Task goal =>
Please copy out the lines in the entries that contain "Expand".

Stored data:

----

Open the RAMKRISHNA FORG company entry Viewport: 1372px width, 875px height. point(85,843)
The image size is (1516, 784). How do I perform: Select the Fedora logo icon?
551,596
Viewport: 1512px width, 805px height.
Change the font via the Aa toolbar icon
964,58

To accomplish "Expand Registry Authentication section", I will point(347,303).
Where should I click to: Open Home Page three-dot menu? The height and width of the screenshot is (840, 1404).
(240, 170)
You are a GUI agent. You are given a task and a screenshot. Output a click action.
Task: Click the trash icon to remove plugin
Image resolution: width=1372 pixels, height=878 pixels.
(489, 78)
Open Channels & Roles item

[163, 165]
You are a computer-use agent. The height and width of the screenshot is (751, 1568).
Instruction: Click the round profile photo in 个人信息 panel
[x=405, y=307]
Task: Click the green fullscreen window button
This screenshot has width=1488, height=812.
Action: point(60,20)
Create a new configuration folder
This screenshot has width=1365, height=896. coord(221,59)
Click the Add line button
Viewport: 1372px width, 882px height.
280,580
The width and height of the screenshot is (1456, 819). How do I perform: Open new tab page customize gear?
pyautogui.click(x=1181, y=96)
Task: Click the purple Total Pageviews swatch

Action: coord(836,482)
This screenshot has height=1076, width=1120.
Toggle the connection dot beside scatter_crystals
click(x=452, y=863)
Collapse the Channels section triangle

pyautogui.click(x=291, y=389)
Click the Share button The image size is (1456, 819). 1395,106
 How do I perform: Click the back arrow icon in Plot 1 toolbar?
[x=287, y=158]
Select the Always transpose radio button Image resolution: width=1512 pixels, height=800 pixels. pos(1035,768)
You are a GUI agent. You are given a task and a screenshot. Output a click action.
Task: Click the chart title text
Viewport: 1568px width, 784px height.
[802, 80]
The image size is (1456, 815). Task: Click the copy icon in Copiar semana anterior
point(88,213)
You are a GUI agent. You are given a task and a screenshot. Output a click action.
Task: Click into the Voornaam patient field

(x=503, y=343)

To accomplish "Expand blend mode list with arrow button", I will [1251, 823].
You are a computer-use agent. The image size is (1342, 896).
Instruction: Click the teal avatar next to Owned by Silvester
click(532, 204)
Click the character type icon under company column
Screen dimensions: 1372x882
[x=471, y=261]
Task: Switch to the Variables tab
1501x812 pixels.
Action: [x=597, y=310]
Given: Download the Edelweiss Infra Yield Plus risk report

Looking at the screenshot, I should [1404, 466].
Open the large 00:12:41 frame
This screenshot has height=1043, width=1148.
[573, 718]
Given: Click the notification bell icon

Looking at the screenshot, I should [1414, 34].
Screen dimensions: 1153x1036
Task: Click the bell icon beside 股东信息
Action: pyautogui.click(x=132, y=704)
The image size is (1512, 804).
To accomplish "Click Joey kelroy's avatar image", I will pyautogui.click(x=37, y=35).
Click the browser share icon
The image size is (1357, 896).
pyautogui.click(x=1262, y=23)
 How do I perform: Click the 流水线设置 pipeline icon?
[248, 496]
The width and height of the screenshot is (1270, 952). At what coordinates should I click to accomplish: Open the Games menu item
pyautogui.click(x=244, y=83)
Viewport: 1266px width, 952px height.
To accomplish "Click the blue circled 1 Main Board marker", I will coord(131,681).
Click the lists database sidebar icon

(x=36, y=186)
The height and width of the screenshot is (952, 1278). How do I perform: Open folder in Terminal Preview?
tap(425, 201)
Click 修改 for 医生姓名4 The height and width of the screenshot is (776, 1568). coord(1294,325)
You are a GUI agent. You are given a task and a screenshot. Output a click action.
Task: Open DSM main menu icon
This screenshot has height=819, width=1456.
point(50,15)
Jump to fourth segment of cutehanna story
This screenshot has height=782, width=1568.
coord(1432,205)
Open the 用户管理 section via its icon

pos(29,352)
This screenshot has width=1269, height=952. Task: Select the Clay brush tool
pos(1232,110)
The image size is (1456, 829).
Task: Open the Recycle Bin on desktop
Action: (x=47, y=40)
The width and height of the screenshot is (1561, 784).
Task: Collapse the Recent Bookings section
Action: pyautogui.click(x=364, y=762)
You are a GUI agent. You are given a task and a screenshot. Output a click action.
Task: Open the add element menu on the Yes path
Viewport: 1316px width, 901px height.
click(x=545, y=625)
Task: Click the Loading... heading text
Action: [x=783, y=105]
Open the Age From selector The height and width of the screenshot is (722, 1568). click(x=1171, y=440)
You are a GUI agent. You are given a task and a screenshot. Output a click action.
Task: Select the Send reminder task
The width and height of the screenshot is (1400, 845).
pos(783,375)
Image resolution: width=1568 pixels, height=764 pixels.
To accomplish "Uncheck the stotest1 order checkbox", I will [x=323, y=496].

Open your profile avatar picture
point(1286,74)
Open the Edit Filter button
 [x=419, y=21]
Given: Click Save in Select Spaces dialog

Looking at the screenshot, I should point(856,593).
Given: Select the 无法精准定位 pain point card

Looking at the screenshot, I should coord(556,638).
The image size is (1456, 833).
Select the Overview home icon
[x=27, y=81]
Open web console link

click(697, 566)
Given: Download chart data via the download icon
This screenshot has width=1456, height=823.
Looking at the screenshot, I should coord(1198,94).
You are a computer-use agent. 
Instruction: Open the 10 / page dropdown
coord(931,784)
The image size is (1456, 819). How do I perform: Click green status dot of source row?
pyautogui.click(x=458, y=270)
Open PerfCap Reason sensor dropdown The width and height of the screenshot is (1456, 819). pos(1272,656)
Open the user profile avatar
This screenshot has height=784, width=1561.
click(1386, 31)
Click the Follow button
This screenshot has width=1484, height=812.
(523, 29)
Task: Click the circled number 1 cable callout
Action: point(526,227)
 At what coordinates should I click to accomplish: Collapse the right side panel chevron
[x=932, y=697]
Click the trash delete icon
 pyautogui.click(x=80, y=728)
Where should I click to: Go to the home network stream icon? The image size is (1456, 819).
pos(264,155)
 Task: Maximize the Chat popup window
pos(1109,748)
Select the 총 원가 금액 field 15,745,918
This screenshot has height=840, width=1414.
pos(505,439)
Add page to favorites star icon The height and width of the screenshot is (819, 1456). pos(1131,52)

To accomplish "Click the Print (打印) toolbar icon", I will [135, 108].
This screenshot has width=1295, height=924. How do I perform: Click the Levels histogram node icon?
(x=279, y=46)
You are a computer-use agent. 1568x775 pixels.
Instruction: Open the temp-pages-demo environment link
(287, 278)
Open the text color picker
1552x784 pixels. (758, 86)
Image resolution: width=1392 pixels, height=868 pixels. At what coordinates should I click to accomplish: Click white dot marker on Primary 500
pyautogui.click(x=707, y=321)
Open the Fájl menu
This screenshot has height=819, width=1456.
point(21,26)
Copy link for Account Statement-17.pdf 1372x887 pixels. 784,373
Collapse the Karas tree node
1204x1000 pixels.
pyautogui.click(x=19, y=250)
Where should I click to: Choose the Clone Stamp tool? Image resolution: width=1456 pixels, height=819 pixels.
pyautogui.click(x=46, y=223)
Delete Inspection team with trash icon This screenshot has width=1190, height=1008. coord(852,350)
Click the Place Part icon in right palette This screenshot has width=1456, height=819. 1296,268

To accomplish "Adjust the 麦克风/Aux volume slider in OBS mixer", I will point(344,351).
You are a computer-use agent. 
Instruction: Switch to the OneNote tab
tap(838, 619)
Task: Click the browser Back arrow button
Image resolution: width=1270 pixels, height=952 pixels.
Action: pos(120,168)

----

Reply =>
To accomplish "Expand Registry Authentication section", I will point(347,303).
To accomplish "Expand blend mode list with arrow button", I will [1251, 823].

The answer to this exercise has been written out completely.